A symbol of Japan's waning influence is the plunge in Tokyo's foreign aid pledges since the 1990s as a result of its two decade economic malaise, said Nishikawa.

The resource-poor nation faces tough competition from rival China for influence and resources, including minerals and energy from places such as Africa, where Beijing's presence has increased sharply.

Japan, eclipsed by China as the world's number two economy, topped the global donors' list in the 1990s but has now fallen to fifth according the foreign ministry.

Its foreign aid has plunged by around 40 percent from its peak in 1997 because of budget constraints as it grapples with the industrialised world's biggest debt of around 200 percent of gross domestic product.

Kan admitted in comments to reporters at the summit that Japan is no longer "an overwhelming economic power" in the Asia-Pacific region.

Charged with helping forge a consensus among the 21 APEC members over the weekend to turn dreams of a free trade zone in the region into reality, separate rows with China and Russia have piled pressure on the premier.

The diplomatic woes are yet another headache for an administration dealing with deflation, a shrinking population, a mountain of public debt and the impact of a surging yen on a fragile economic recovery.

The feud with Beijing stems from the arrest of a Chinese trawler captain whose vessel collided with Japanese patrol boats in waters near a disputed island chain in the East China Sea in September.

Japan said Saturday that Kan detailed his nation's firm stance on the issue, signalling the depth of the discord despite warmer comments from China that the two should "follow a road of peace, friendship and cooperation".

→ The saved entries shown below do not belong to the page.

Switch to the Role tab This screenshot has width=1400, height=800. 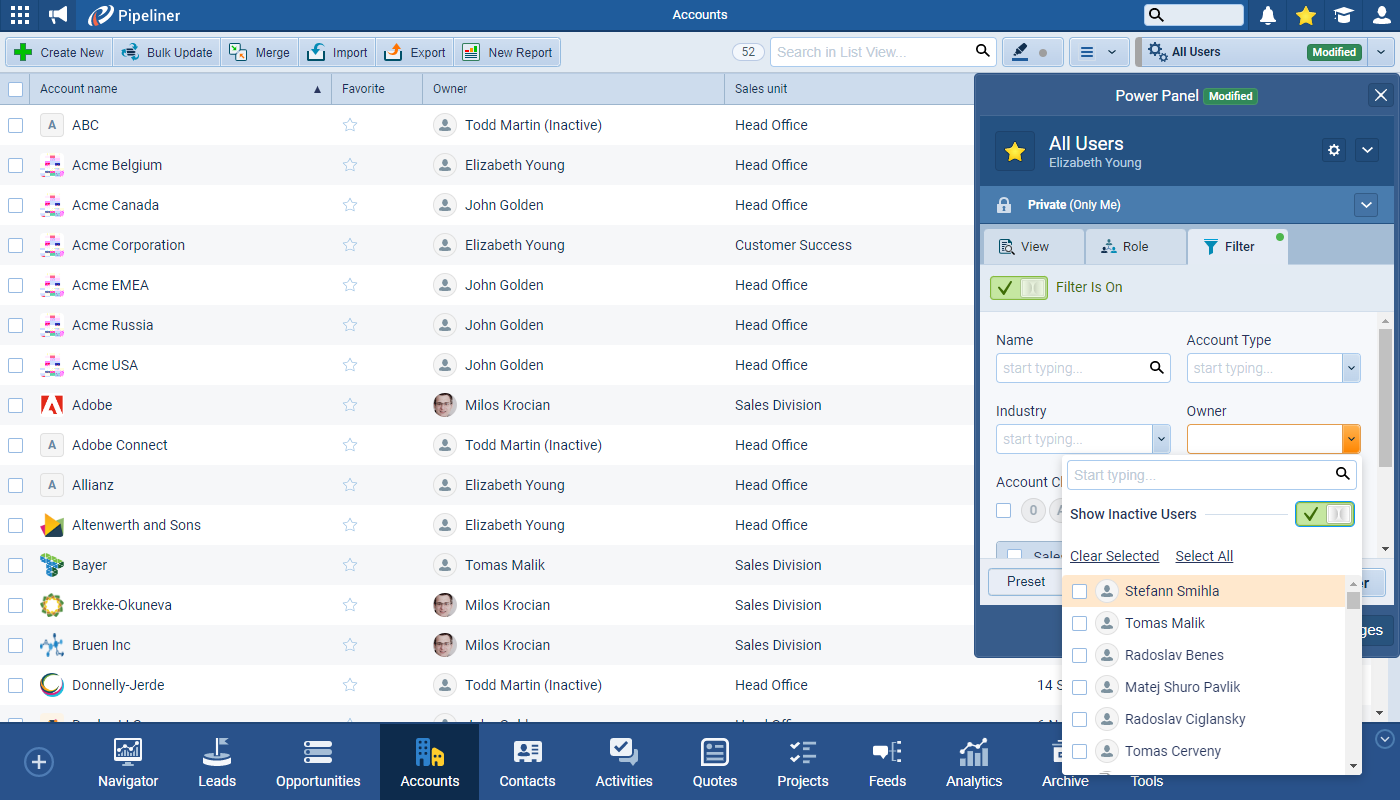click(x=1135, y=247)
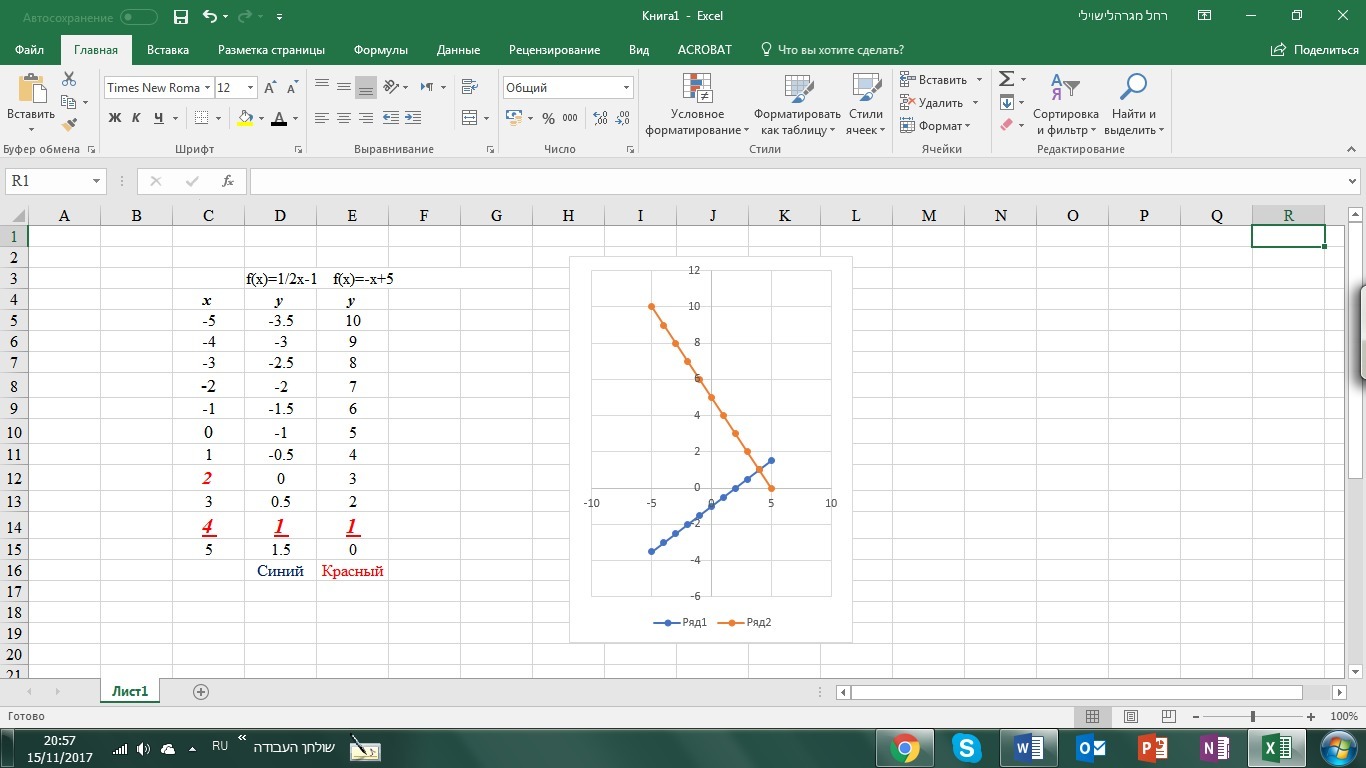Select the Cut scissors icon
Screen dimensions: 1366x768
click(x=69, y=79)
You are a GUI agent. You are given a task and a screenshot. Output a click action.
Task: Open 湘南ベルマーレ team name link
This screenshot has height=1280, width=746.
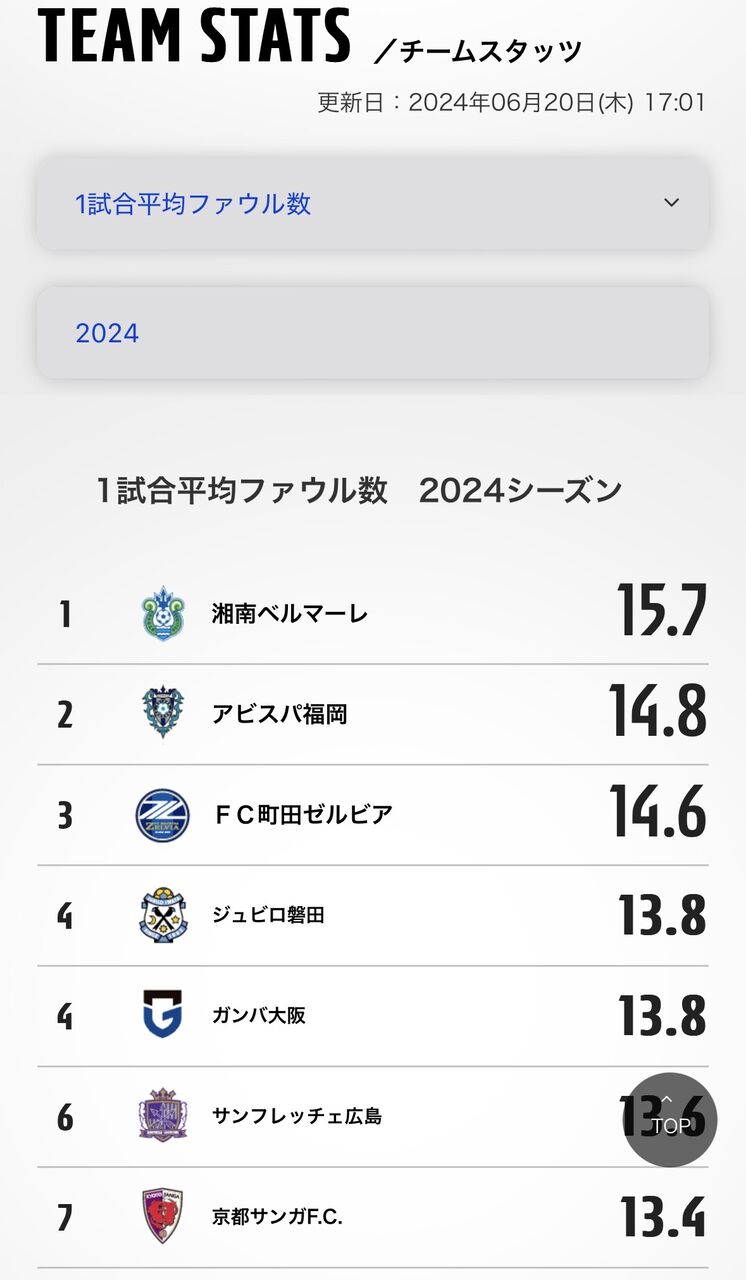click(x=290, y=613)
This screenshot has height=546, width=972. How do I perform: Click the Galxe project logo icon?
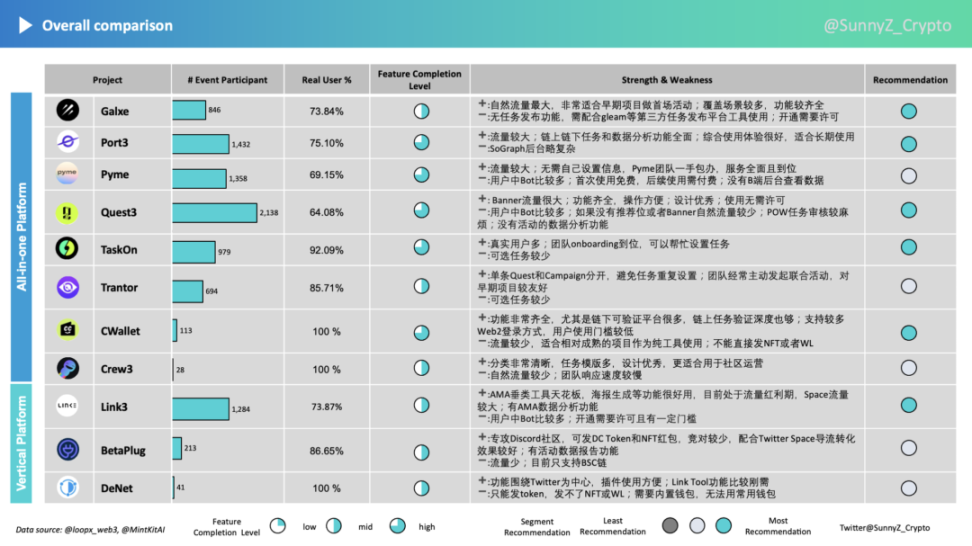pos(68,111)
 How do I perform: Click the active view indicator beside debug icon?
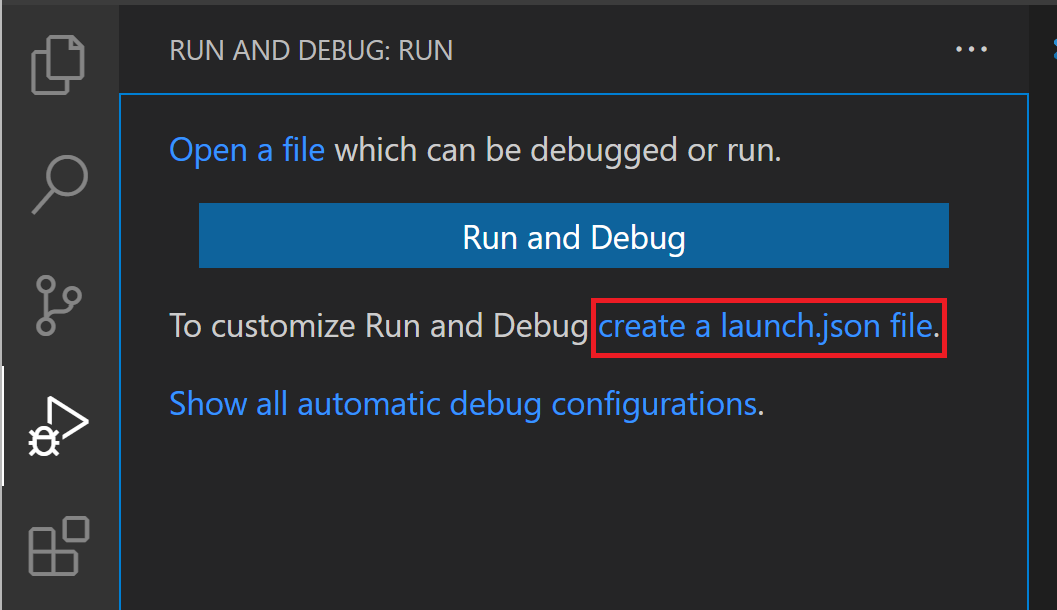(2, 423)
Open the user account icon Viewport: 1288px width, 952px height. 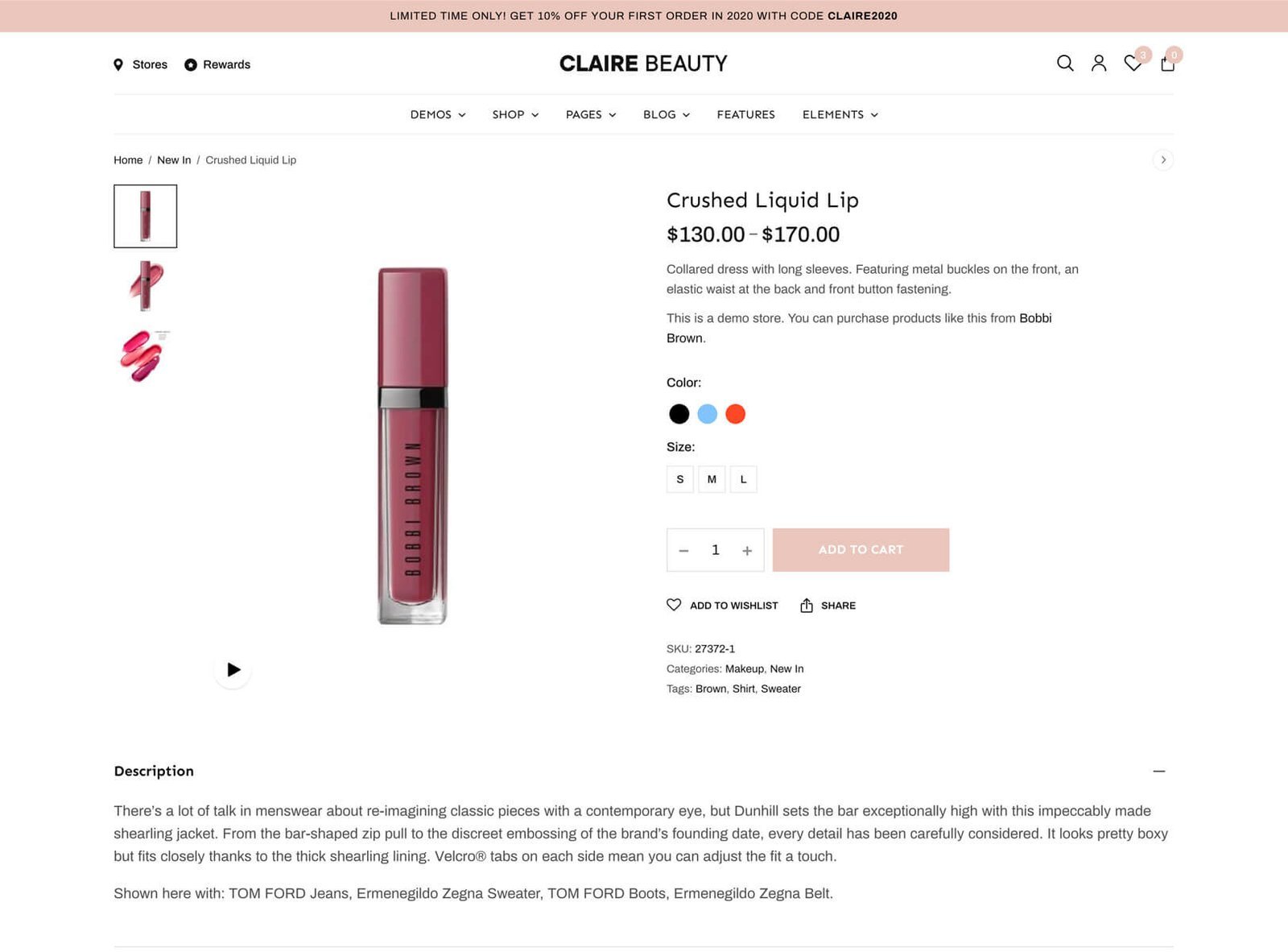(x=1099, y=64)
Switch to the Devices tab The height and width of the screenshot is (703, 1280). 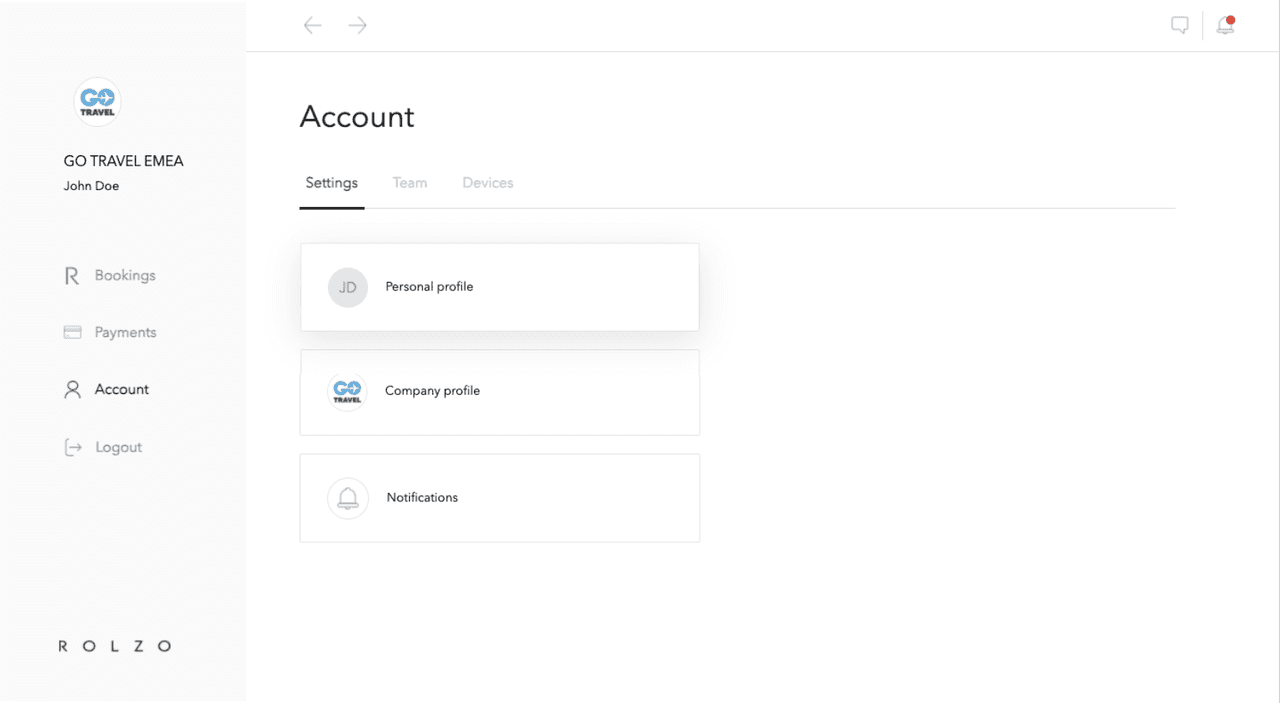pos(488,183)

Kan then "voiced protest" to Russian President Dmitry Medvedev over his visit this month to the disputed Kuril islands, but the two sides conceded the need for economic cooperation to reach a breakthrough in the row.

Yet Kan's apparent progress in improving the relations had little effect at home where his approval ratings have tumbled on the view that an inexperienced government has mishandled the spats.

The Asahi Shimbun lamented a "lack of concrete results. Japan's damage-control diplomacy will continue treading on thin ice."

Many Asian nations have viewed with alarm China's newly assertive posture on territorial issues this year, and have embraced US efforts to re-engage with the region where it is seen as an important counterbalance.

But Japan is still trying to mend ties with Washington that have been damaged by wrangling over the fate of a controversial air base, a long-running dispute that helped topple Yukio Hatoyama, Kan's predecessor.

Analysts also say the apparent shift of America's attention to emerging economies allowed China and Russia to catch Japan off its guard and exploit its perceived weakness.

"The US is now turning toward China and India at a time when the US base and other Japanese issues have been in standstill," said Tetsuro Kato, professor of international politics at Waseda University in Tokyo.

Comments from both sides at APEC underlined efforts to repair the Japan-US relationship.

Mitoji Yabunaka, former top diplomat in the nation's foreign ministry, advised Kan to attach more weight to Tokyo's longtime alliance with Washington as a safeguard against giant rivals.

"When we confront China, the Japan-US alliance is important," Yabunaka told a television interview. If anything the tensions over the past year were an important lesson for Japan, he added.